Exercise directions |
Pick out each line with the word "computer" from the material that follows.
══ Extracted information ══
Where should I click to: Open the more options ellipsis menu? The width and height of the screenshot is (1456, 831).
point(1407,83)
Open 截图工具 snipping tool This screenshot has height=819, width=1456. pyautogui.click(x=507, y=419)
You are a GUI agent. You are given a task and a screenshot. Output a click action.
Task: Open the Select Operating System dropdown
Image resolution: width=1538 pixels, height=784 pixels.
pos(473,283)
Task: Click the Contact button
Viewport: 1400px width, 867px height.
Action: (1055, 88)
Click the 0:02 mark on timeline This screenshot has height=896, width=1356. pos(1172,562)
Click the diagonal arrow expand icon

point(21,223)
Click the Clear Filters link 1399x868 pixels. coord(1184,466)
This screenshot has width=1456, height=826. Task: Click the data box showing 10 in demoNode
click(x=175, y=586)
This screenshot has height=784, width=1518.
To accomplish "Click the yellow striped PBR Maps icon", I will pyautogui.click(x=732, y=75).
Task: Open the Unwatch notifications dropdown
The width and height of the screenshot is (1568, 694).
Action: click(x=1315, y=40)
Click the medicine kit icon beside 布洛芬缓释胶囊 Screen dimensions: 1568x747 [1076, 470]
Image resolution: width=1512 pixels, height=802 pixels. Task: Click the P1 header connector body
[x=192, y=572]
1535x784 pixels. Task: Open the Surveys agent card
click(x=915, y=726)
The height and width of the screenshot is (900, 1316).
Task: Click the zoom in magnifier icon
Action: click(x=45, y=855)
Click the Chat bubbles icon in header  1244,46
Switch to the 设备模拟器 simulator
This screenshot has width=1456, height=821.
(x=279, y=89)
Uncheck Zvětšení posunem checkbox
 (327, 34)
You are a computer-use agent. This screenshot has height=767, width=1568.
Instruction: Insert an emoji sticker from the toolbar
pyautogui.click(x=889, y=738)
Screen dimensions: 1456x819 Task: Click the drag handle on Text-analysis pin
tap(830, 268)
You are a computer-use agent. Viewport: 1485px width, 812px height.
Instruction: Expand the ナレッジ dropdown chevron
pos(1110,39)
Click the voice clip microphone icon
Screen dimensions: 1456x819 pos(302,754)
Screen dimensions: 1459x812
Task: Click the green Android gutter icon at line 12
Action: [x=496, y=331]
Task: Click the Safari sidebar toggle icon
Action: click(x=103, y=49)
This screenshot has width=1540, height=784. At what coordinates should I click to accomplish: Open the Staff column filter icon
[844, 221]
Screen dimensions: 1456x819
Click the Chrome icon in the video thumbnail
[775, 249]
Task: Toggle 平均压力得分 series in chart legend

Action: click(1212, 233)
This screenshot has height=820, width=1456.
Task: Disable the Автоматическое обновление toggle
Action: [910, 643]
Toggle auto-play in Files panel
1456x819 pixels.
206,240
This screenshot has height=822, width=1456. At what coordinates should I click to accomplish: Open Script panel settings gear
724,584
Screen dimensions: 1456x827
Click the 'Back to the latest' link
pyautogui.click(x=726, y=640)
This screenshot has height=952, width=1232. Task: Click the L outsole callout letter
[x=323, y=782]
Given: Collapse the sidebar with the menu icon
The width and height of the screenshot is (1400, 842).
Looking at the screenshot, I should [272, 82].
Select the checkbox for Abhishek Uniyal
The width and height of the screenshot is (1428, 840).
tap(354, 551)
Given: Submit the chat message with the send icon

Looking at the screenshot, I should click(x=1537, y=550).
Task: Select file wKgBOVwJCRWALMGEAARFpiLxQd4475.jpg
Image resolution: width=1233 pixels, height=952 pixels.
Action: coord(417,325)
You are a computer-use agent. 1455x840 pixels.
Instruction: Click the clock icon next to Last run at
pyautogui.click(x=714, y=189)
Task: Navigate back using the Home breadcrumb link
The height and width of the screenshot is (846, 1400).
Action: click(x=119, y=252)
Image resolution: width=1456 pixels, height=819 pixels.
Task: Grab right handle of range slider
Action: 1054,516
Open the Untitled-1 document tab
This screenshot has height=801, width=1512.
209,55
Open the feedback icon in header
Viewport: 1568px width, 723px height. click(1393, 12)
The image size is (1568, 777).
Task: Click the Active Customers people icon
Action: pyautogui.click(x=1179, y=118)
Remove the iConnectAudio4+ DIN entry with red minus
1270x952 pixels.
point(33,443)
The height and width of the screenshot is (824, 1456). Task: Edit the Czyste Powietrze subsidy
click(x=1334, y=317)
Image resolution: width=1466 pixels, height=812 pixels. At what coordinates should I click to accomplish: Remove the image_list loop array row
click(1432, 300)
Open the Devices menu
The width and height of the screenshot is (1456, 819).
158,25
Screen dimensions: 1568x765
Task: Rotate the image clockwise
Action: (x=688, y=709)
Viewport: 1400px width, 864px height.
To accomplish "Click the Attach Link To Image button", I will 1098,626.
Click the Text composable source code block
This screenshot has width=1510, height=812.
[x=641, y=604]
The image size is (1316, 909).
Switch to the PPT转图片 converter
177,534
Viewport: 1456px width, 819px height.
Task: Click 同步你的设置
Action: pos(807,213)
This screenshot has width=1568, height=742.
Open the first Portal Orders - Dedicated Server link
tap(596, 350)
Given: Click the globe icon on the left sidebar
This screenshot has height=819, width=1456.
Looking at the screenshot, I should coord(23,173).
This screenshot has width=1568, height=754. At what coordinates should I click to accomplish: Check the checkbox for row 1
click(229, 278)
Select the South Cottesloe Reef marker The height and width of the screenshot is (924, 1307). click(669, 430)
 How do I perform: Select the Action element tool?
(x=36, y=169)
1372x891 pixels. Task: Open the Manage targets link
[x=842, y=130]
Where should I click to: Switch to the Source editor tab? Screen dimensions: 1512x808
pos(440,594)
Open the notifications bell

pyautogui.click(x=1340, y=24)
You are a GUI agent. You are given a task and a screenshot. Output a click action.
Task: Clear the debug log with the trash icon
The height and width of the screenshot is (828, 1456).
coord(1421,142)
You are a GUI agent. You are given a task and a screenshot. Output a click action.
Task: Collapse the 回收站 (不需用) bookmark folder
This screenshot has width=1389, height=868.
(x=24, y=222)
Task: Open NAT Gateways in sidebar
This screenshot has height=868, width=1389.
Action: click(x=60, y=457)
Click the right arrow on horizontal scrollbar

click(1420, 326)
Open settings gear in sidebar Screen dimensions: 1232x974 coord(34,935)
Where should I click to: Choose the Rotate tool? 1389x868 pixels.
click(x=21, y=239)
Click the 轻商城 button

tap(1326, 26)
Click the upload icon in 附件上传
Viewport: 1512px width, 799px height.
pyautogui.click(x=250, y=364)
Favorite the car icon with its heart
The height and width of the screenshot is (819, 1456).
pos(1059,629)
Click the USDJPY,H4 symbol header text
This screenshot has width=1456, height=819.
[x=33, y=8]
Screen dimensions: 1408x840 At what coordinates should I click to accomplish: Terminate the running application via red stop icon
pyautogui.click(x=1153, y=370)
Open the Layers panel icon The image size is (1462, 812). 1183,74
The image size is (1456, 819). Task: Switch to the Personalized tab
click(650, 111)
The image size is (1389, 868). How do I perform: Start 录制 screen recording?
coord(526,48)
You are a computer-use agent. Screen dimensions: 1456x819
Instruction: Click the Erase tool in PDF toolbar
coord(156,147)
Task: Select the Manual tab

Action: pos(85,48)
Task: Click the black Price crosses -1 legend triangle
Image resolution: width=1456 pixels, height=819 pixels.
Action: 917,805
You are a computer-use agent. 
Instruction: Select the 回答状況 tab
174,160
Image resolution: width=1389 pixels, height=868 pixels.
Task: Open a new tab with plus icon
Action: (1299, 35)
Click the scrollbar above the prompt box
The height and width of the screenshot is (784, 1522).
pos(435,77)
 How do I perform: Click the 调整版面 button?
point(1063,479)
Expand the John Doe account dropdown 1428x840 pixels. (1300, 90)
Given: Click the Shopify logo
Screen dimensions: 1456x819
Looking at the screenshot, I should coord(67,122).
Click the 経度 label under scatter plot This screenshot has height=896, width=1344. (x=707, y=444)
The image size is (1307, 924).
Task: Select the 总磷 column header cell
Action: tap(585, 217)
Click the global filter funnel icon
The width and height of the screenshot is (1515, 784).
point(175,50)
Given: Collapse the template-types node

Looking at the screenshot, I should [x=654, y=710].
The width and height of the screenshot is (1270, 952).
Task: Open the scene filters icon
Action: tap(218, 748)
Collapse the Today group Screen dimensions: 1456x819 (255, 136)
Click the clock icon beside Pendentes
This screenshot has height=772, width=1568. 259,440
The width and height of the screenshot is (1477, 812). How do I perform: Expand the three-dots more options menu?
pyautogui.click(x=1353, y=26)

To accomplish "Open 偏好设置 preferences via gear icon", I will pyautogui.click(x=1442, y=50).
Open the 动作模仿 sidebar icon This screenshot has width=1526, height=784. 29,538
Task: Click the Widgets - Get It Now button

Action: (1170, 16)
═══
Output below |
You are a computer-use agent. This screenshot has height=767, width=1568.
You are a computer-use agent. Viewport: 1485px width, 812px height.
You are a computer-use agent. 1455x840 pixels.
You are a computer-use agent. Screen dimensions: 1456x819
You are a computer-use agent. 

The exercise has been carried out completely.